Belge alıntısı =

↓↓↓

Peki ama bu ne anlama geliyor. Bu işin tehlikeli ve belalı bir iş bir kaza veya belanın olma ihtimalinin çok yüksek olduğunu ve hatta olabileceğini, bu çok zevkli aktivite daha başlamadan kabul edilmesi anlamına geliyor böyle söylemek. Aklın çağdaş bir şekilde kullanılmadığı tüm ülkelerde, özellikle de bizim gibi Orta Doğu ülkelerinde her şey Tanrı’dan beklenir. İnşallah kelimesi bu davranışı en iyi ifade eden bir kelimedir. Halbuki bir domuz avında akla ve eğitimli ve donanımlı avcılara ihtiyaç vardır. Tanrı’nın verdiği aklın kullanılması zorunludur. Av ve silah sahibi olabilme ve kullanabilme eğitimi yüzbinlerce kere zorunludur. Böyle olmayınca da her türlü bela ve kaza da zaten gelir sizi bulur her zaman.

↑↑↑

Veri kümesi =
↓↓↓

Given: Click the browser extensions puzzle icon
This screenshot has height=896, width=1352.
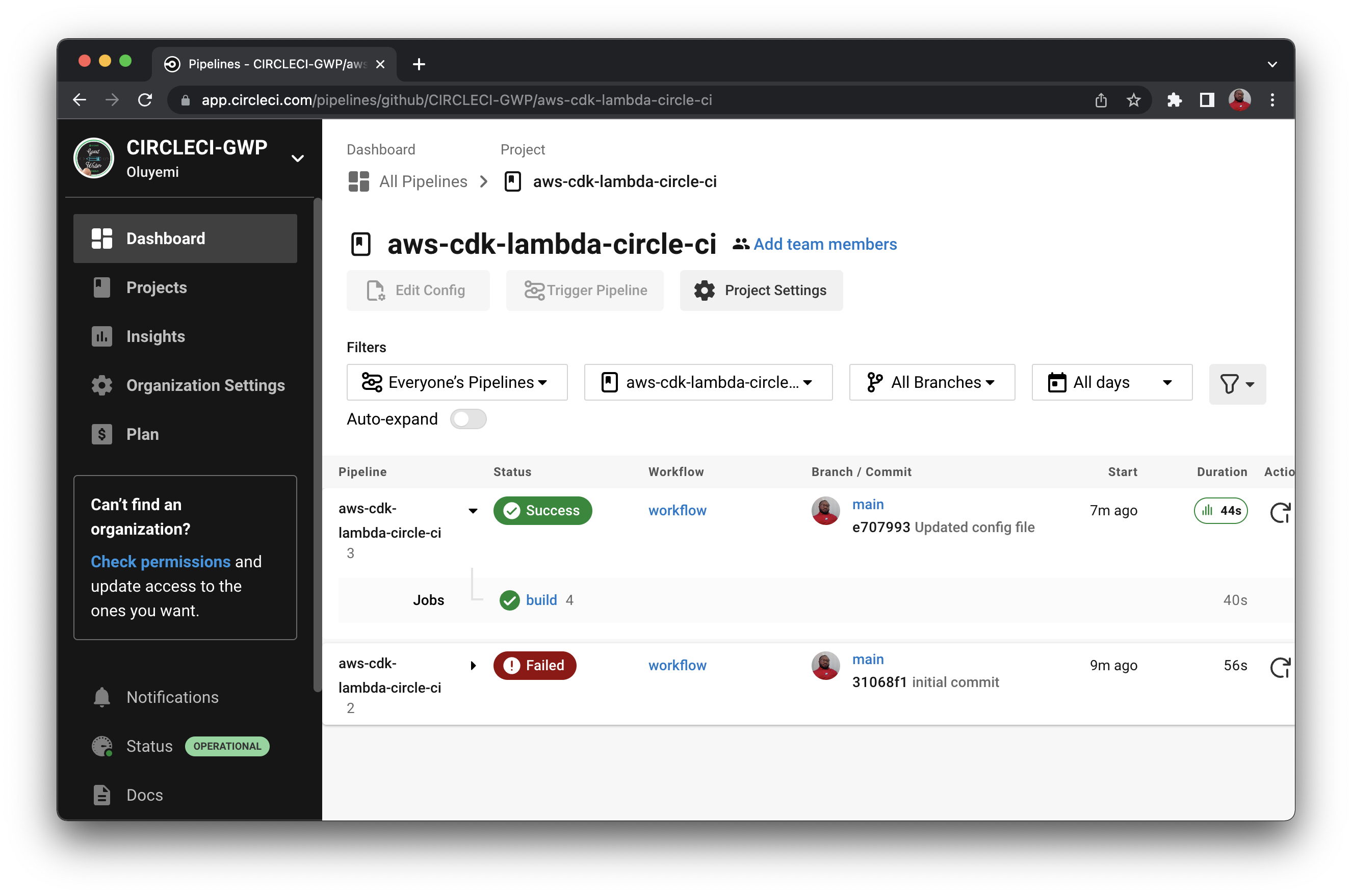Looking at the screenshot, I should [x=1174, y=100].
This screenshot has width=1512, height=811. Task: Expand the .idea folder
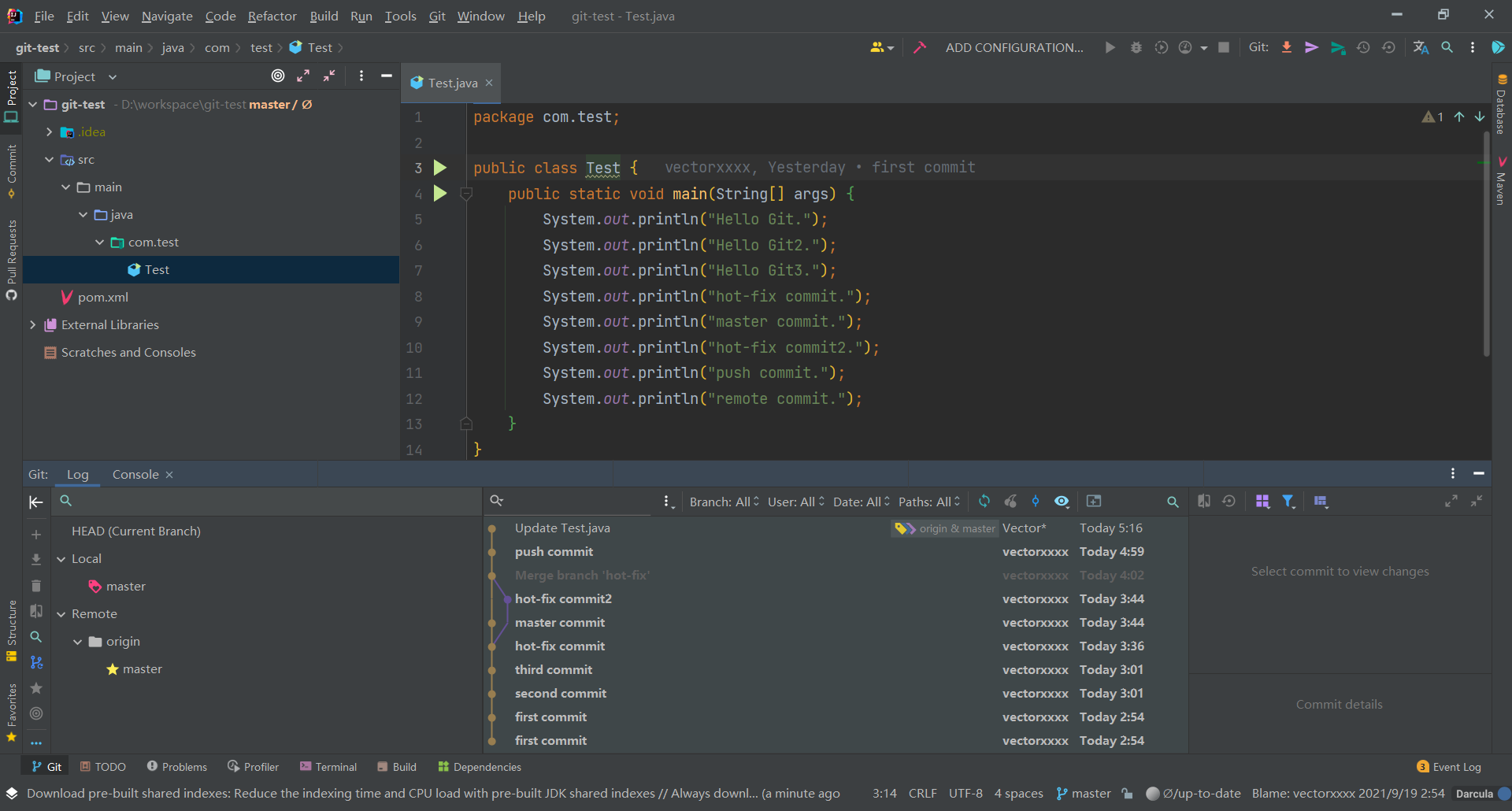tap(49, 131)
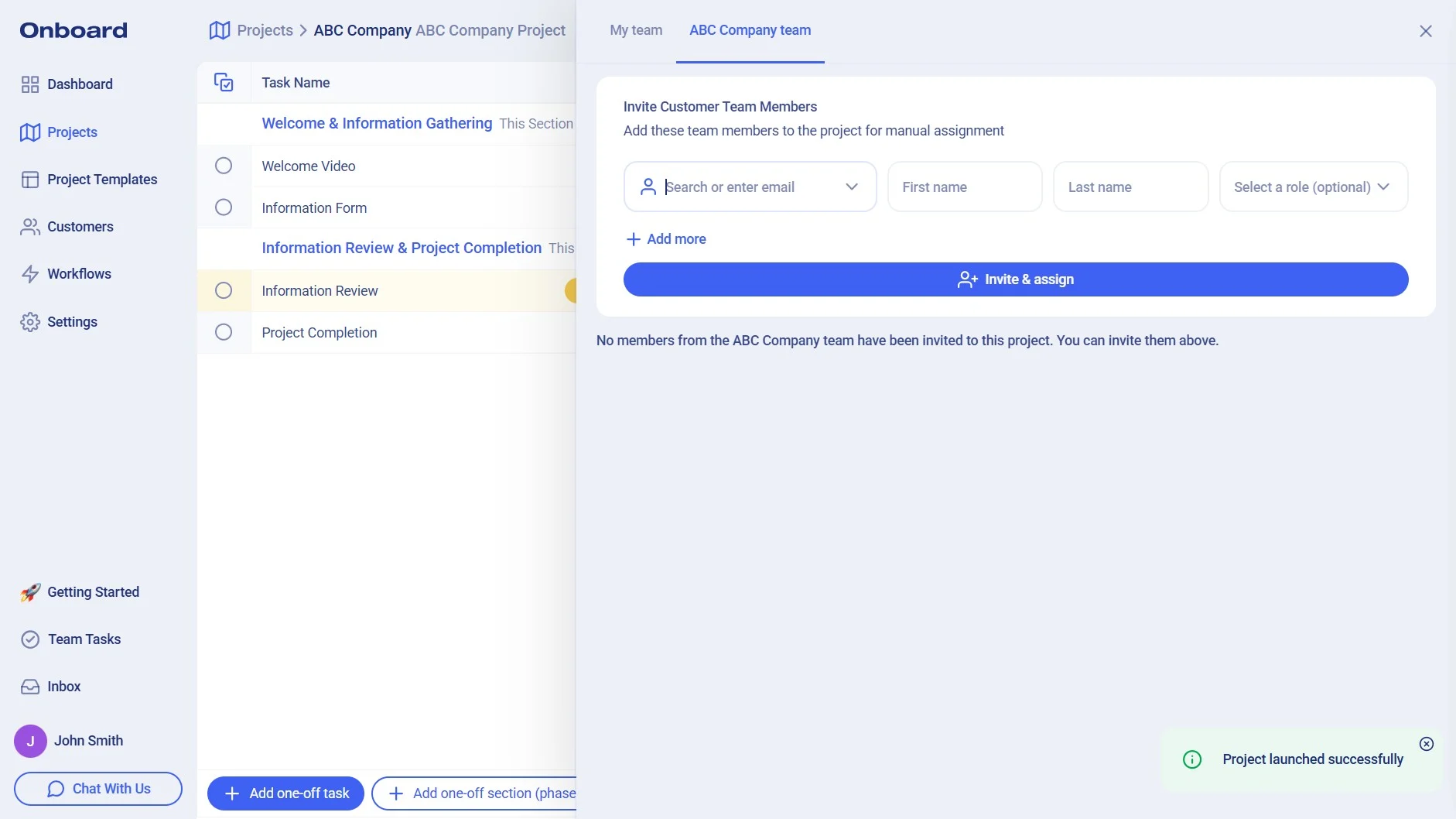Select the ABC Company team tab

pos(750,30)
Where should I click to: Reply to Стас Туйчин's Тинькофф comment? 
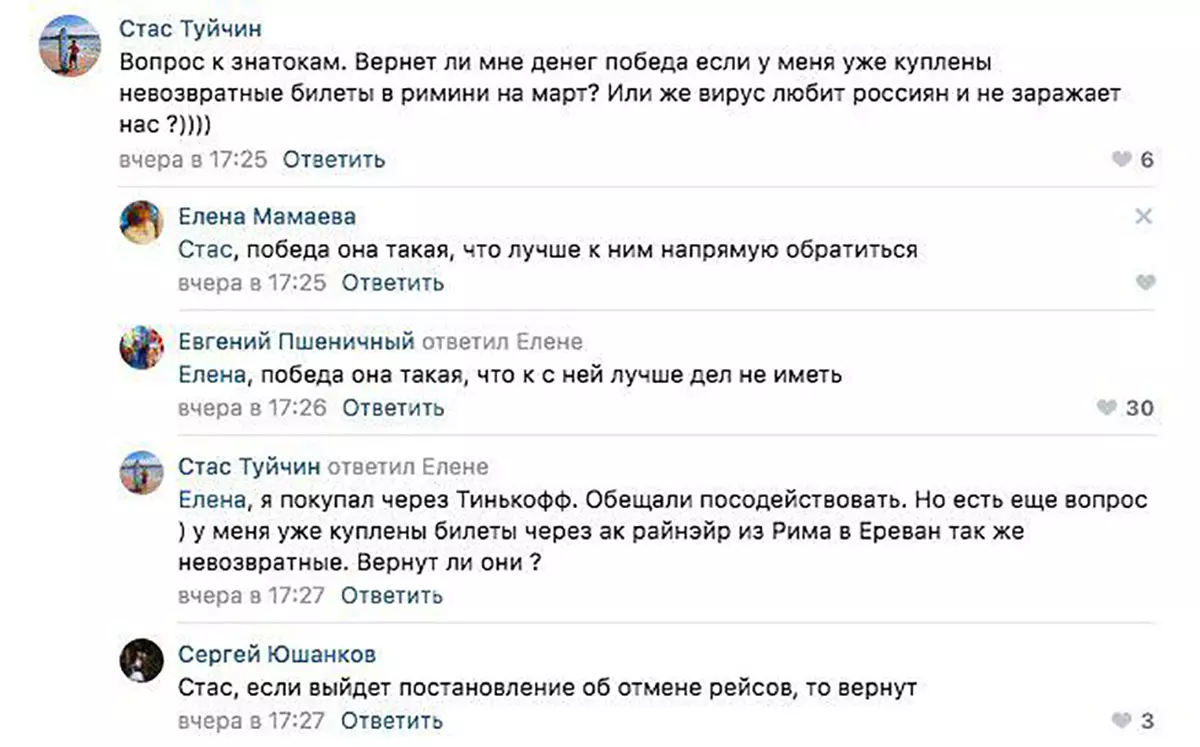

↑↑↑

Yapılacak görevler =
1. Av hakkındaki metinde "Peki ama bu" sözleriyle başlayıp "bulur her zaman." sözlerine kadar uzanan bölümü hiç değiştirmeden yazın.
2. Av hakkındaki metni kaldığı yerden sürdürün.

Cevaplar =
1.
Peki ama bu ne anlama geliyor. Bu işin tehlikeli ve belalı bir iş bir kaza veya belanın olma ihtimalinin çok yüksek olduğunu ve hatta olabileceğini, bu çok zevkli aktivite daha başlamadan kabul edilmesi anlamına geliyor böyle söylemek. Aklın çağdaş bir şekilde kullanılmadığı tüm ülkelerde, özellikle de bizim gibi Orta Doğu ülkelerinde her şey Tanrı’dan beklenir. İnşallah kelimesi bu davranışı en iyi ifade eden bir kelimedir. Halbuki bir domuz avında akla ve eğitimli ve donanımlı avcılara ihtiyaç vardır. Tanrı’nın verdiği aklın kullanılması zorunludur. Av ve silah sahibi olabilme ve kullanabilme eğitimi yüzbinlerce kere zorunludur. Böyle olmayınca da her türlü bela ve kaza da zaten gelir sizi bulur her zaman.

2.
Bu lafları bana YabanTV programcısı ve avcı sayın Ali Birerdinç bey söyletti ve bende bu yazı üzerine bir şeyler yazayım istedim. Sayın Birerdinç ,
‘’Bıraktıracaksınız bana bu domuz avını ha!’’ diyor. Ben de diyorum ki,’’ Bırakmayın. Neden bırakacaksanız ki. Evet Yaban TV bir profesyonel bir kuruluş ama insanlara doğru yolu göstermek gibi bir misyonu de var maalesef kabul edilse de edilmese de. Bu ülkenin eğitimle uğraşan insanlarının kalitesi belli ve insanlara çağdaş ve donanımlı avcı olabilme eğitimini verecek çağdaş bir kuruluş ve insanlar da yok bu ülkede. Pekiyi avcı milletini kim adam edecek? Millet geberiyor, sizinle av yapabilip, kendilerini televizyon ekranında gösterebilmek ve birazda dertlerini anlatabilmek ve paylaşabilmek için.
Yapacağınız iş çok basit. Kardeşim, gelir sizle avlanırım ama şartlarım şunlar falan filan dersiniz. Örneğin herkesin palavradan da olsa bir av ve silah ruhsatı olacak, herkes turuncu giyecek ve turuncu şapka takacak, şevrotin yasak, şu tip fişek ve tüfek kullanılacak vesaire vesaire. Bu avda,yani yaban domuzu avına 18 yaşını bitirmemiş kimse katılamayacak. Bunlar olmazsa gelmiyorum denecek. Yani maalesef top sizde. Son derece katı olunacak.
‘’Bu av kazaları bitmeyecek mi yahu?’’ Ben diyorum ki, hayır asla bitmeyecek. Nedenlerini çok iyi biliyoruz ama ülkenin içinde olduğu çok farklı bir konumda bunların nedenlerini adam gibi söyleyemeyiz maalesef. Her şey temel eğitimle alakalı. Avcılık zurnanın son deliğidir. Adam gibi bir temel eğitimin yoksa ve bu toprakları gerçek anlamda sevmiyorsan unutun bu işi.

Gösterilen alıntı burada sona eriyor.